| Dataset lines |
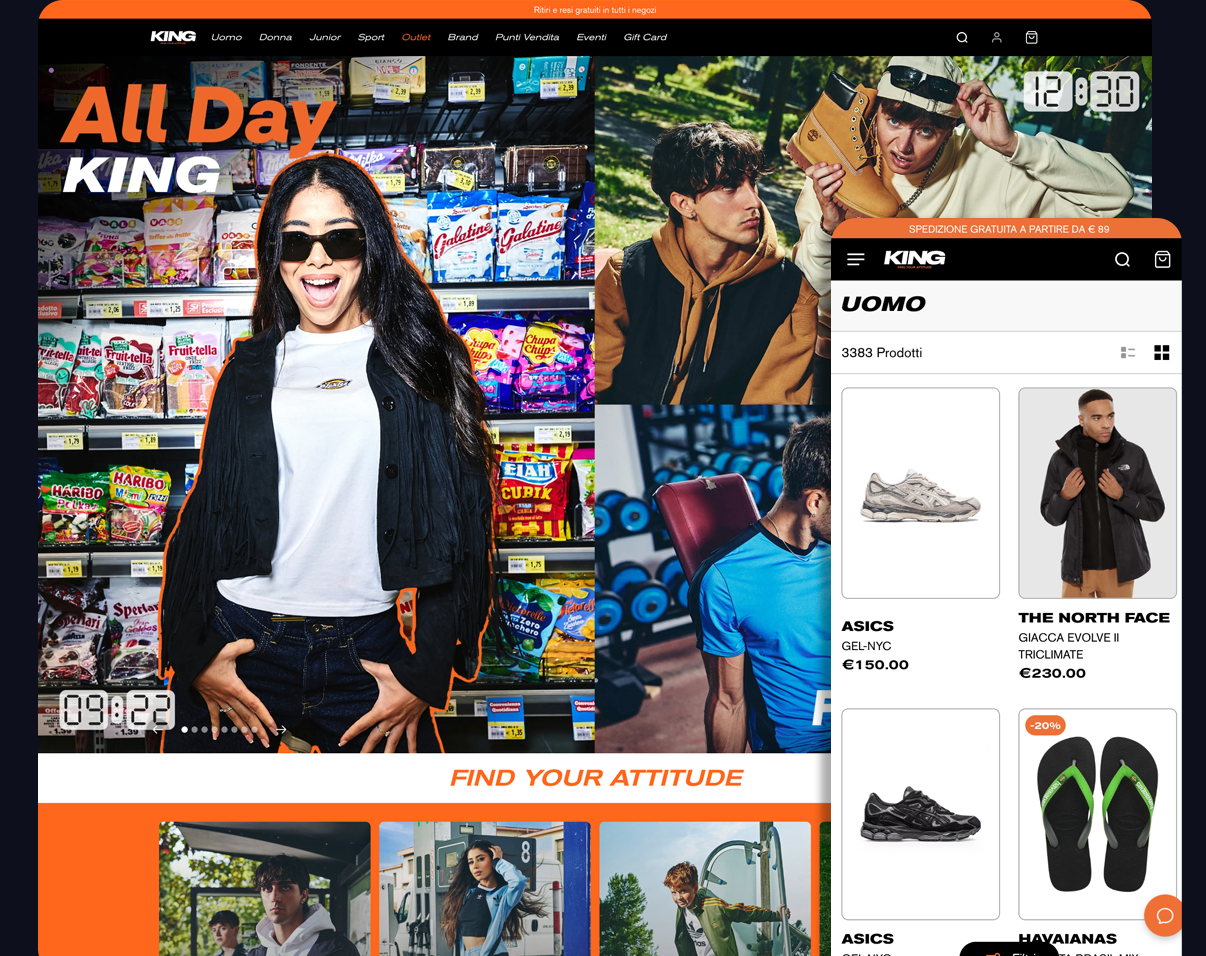Image resolution: width=1206 pixels, height=956 pixels.
Task: Open the shopping bag in desktop header
Action: [x=1032, y=37]
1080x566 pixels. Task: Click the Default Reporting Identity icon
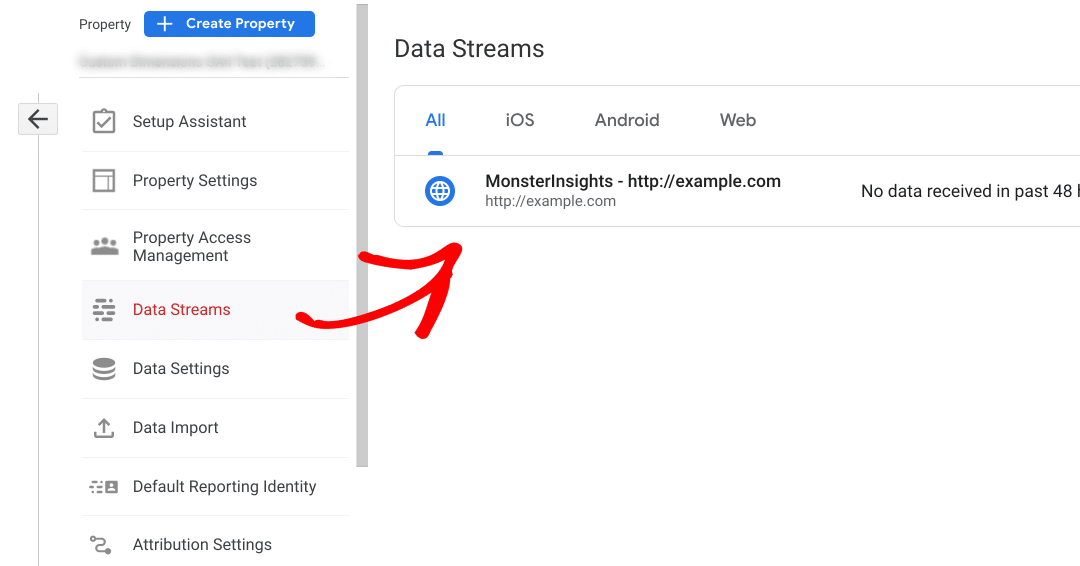(x=104, y=487)
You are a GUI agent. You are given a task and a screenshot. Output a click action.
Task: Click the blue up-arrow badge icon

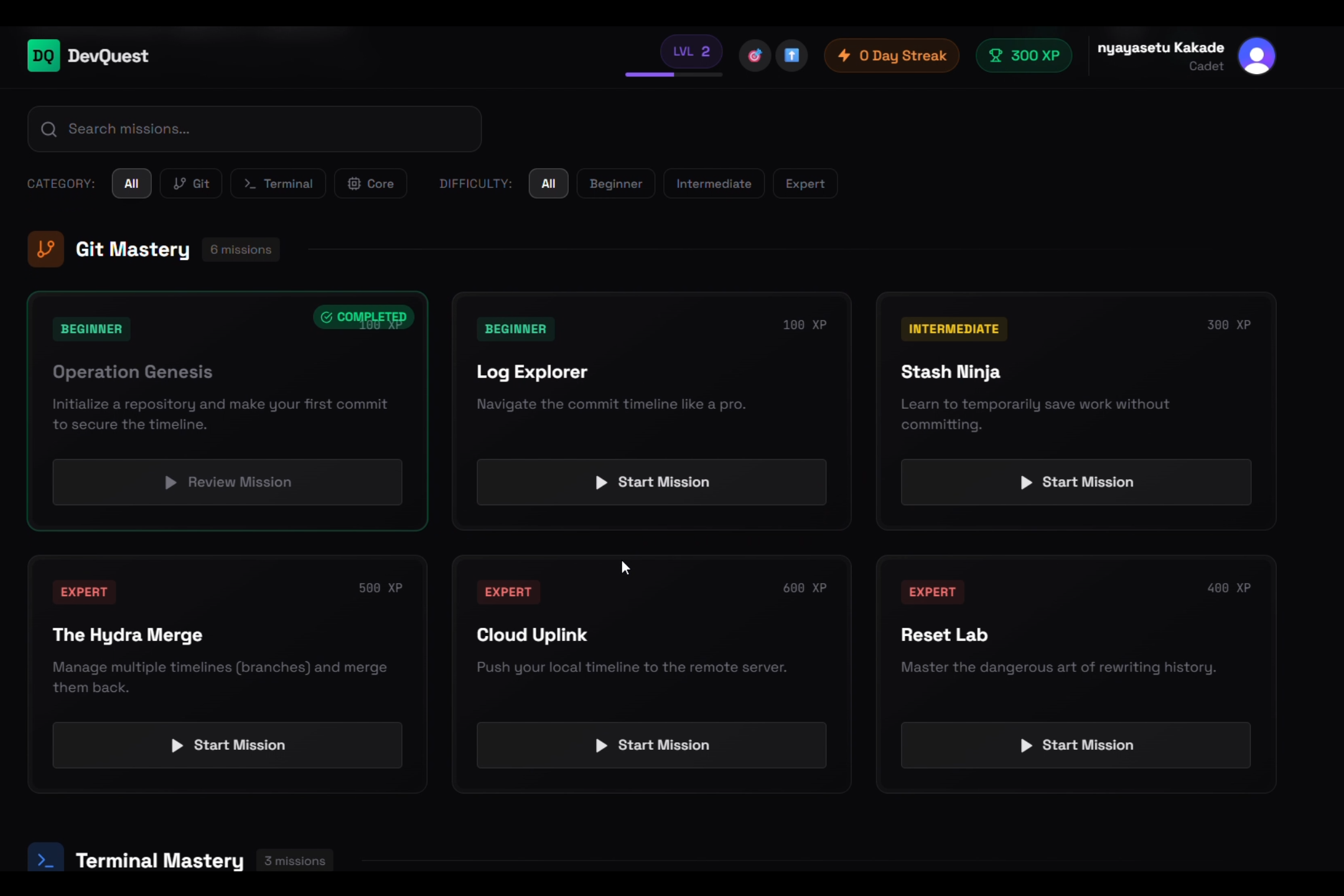pyautogui.click(x=791, y=56)
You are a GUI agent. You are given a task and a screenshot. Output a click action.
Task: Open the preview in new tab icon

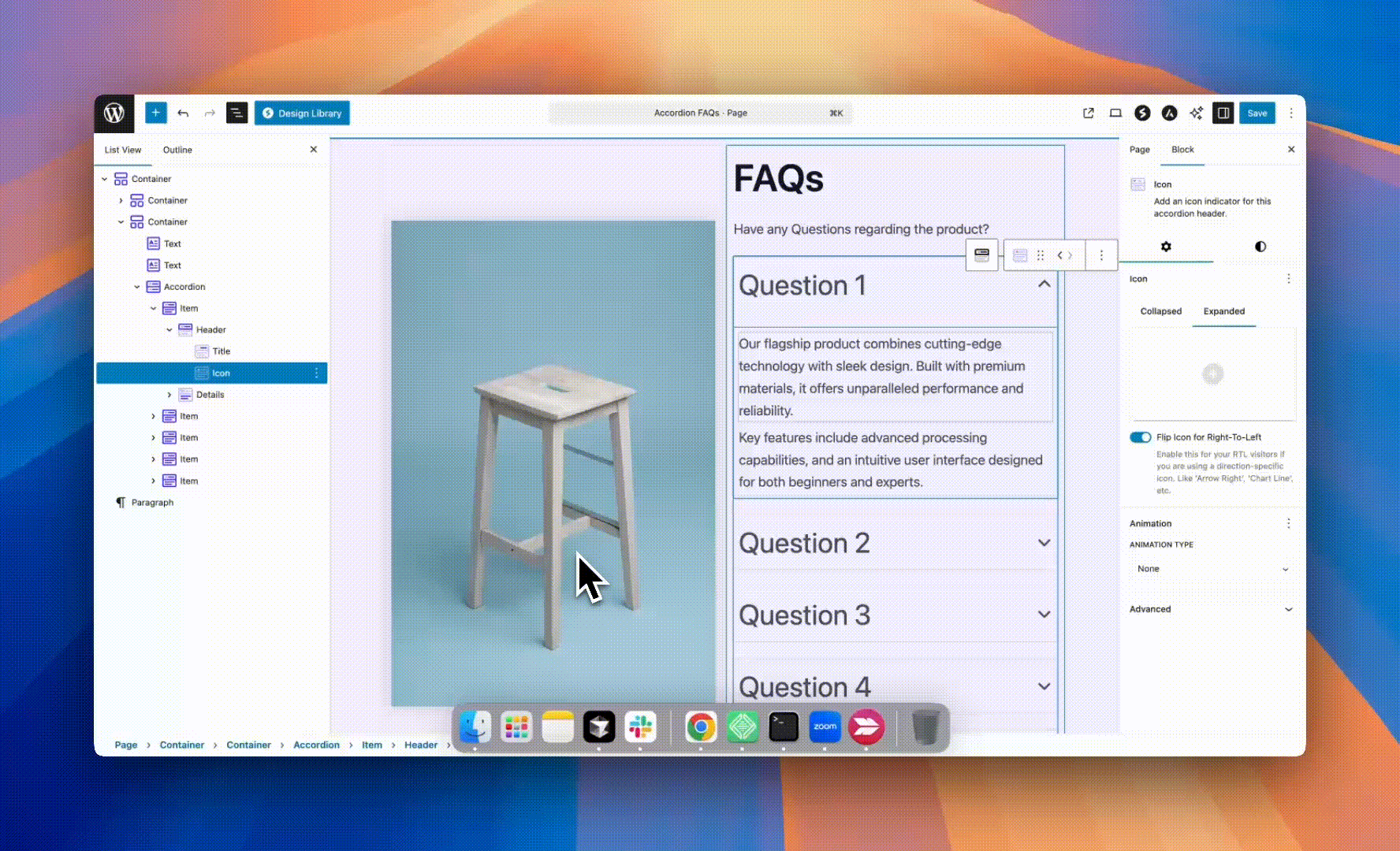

| Written exercise |
Return all of the lines above word for word, leaving out the pictures.

| Task solution |
Image resolution: width=1206 pixels, height=956 pixels.
Task: Open the shopping bag in desktop header
Action: [x=1032, y=37]
1080x566 pixels. Task: Click the Default Reporting Identity icon
(x=104, y=487)
You are a GUI agent. You are given a task and a screenshot. Output a click action.
Task: Click the blue up-arrow badge icon

pyautogui.click(x=791, y=56)
You are a GUI agent. You are given a task and a screenshot. Output a click action.
Task: Open the preview in new tab icon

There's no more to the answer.